When spicing more than one piece of meat, it’s faster if you’ll spice all of them at once on one side, flip all of them, and spice the other side. This approach saves time. Keeping a pot around on the stove, with scalding hot water, also makes it faster to equilibrate the sous-vide pot.

Bottom round roast, 16 hour sous-vide.

Recently I worked up another roast, this time a bottom round roast. I was going to cook it 30 hours, but cut the time short, to about 16 hours, when I found this article on a 10 hour bottom round roast. It ended up a nice cut of meat, some chew but definitely more tender than a stove roasted meat.

I’m beginning to think the 10-24 hour time frame is best for these kinds of meats, regardless. You’re guaranteed something you can eat and not think about it. The longer you go, the more likely it is you’ll get meats with a sawdust texture.

The malty chocolate overtones in this beer make it a creative alternative to another American pale ale or an overhopped IPA.

If you like malt forward beers, you might want to give New Belgium’s 1554 a try, whose malty chocolate overtones make it an alternative to yet another IPA.

Finally, for those of you who are interested in monitoring electricity use, or do some minor electrical work on your own, let’s introduce the common current clamp. Versions of these are available at Home Depot or Lowe’s, or can be purchased for about 50 dollars on Amazon.

A current clamp. It can be more useful to the cook than you might imagine.

The current clamp above came with this temperature probe. Claimed range is less than or equal to 400 C, plus minus 2.5 C.

This one, an Amazon purchase, comes with a temperature probe. That’s what lifts it above the fray for the interested cook. It becomes a dual purpose tool. The accuracy of this probe is 2.5 C, and that’s yet another way to double check the accuracy of your sous-vide device.

Triple checking the temperature in my sous-vide pot.

It could also be used as the main temperature probe in a beer cooler sous vide setup (see also here).

Got back from Christmas and New Years. It was a difficult holiday as almost everyone ended up with flu. My brother did not; he lives in Shanghai these days, working as a financial consultant. A few things he said I thought were of interest.

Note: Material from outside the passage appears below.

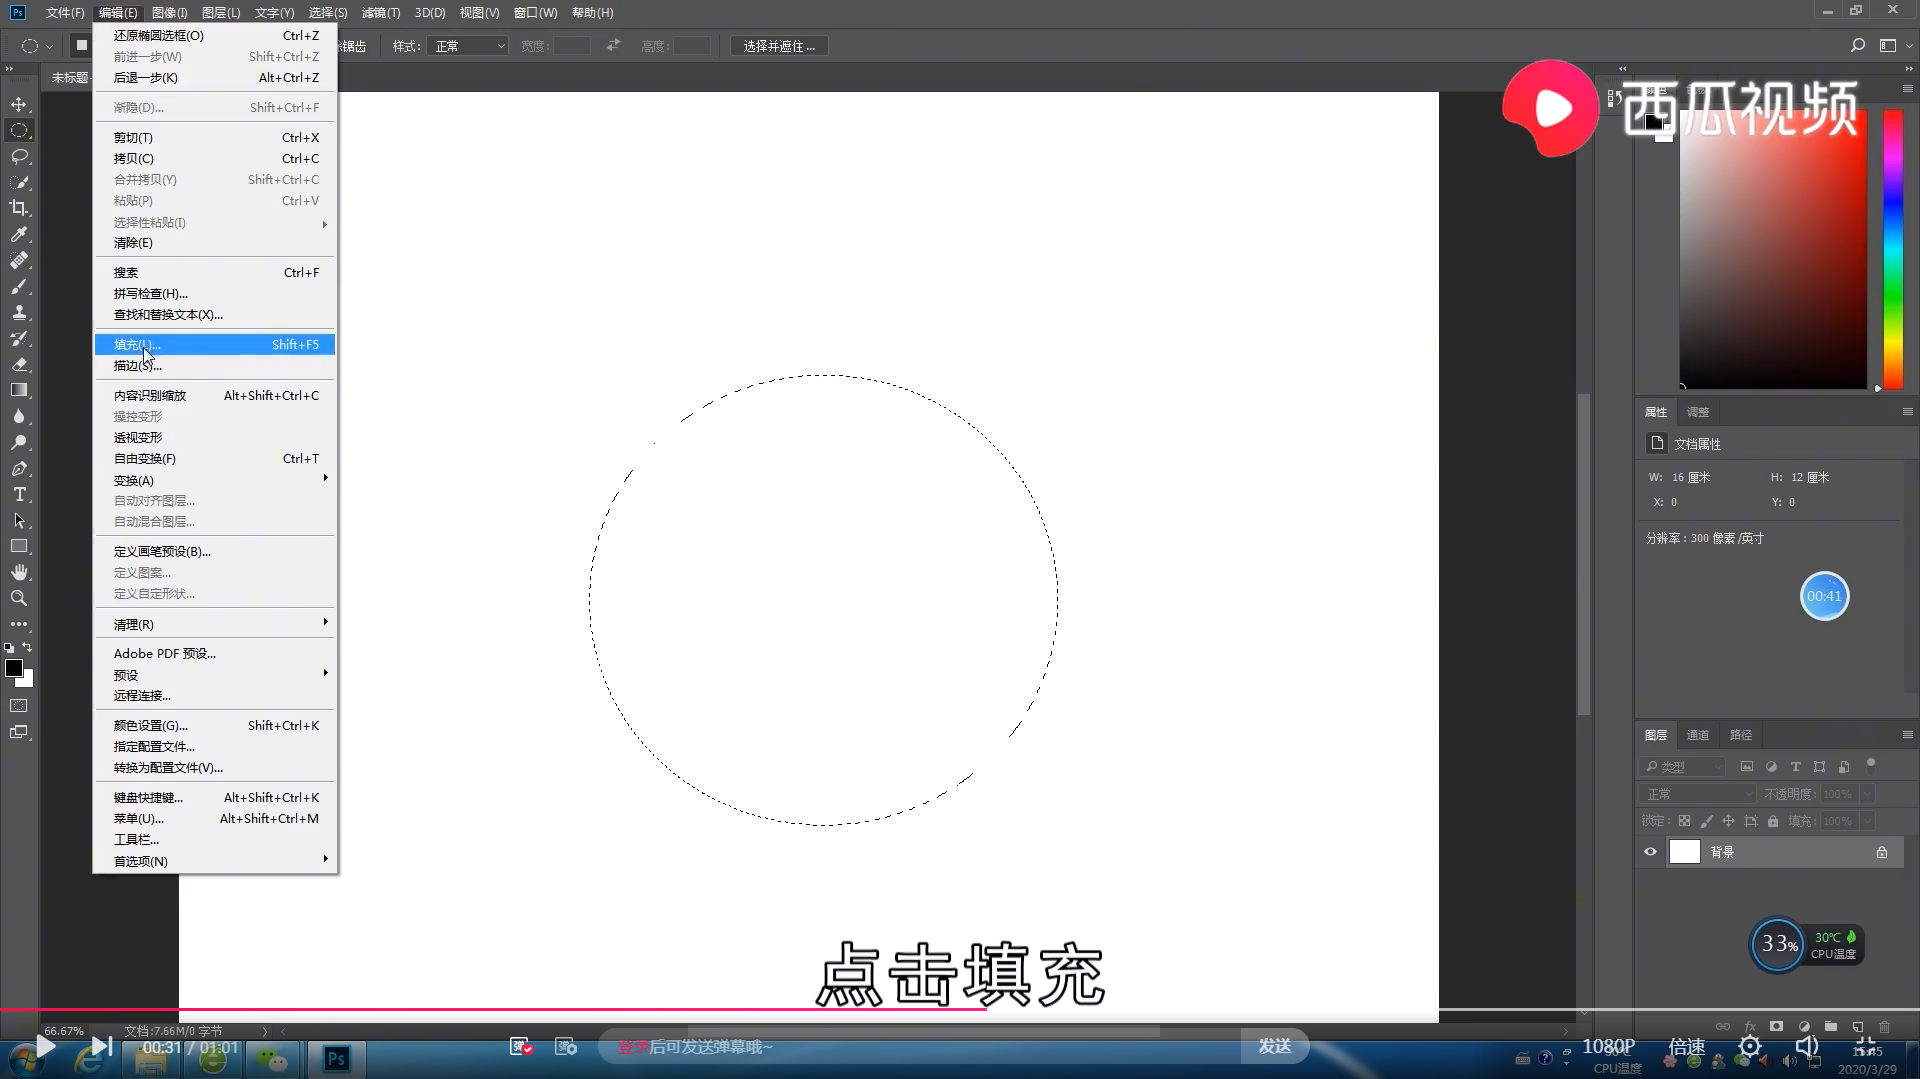Select the Crop tool
1920x1079 pixels.
(x=19, y=208)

  • American restaurant service. “You can’t get service like this in restaurants in China.” That led to the discussion of new immigrants (or in the crude vernacular, fobs), and how long term residents of San Francisco’s Chinatown feel about them.
  • American serving size. “The biggest in the world.” The size of Americans surprised him, after all the years overseas.
  • The diversity of ethnic Chinese foods. He’s very fond of Xinjiang cooking – western Chinese cooking, from the Muslim provinces. “You can’t get that kind of cooking in the states.” Northeast Chinese cooking has a lot of dumplings and noodle dishes. The food seen in the States is largely Cantonese.
  • He was a little surprised at the Sichuan foods I could describe to him. He could name them once described.
  • Not food related but interesting nonetheless: though China has a booming economy, there  is still a lot of unemployment there. It’s hard to put 1.3 billion people to work. Cities of course, are huge. A city of 6 or 7 million people is a smaller city in China.

The diversity of food in northwest Louisiana surprised me a little. Good cheeses, good beers are available in decent sized towns, much less cities. Some of the convenience foods available were new to me:


I’d never thought of canning a roux before.

Locally, I tried these dishes at Fung Mei (yu xiang eggplant (i.e. eggplant with spicy garlic sauce) and shredded crispy duck) and they both were really good.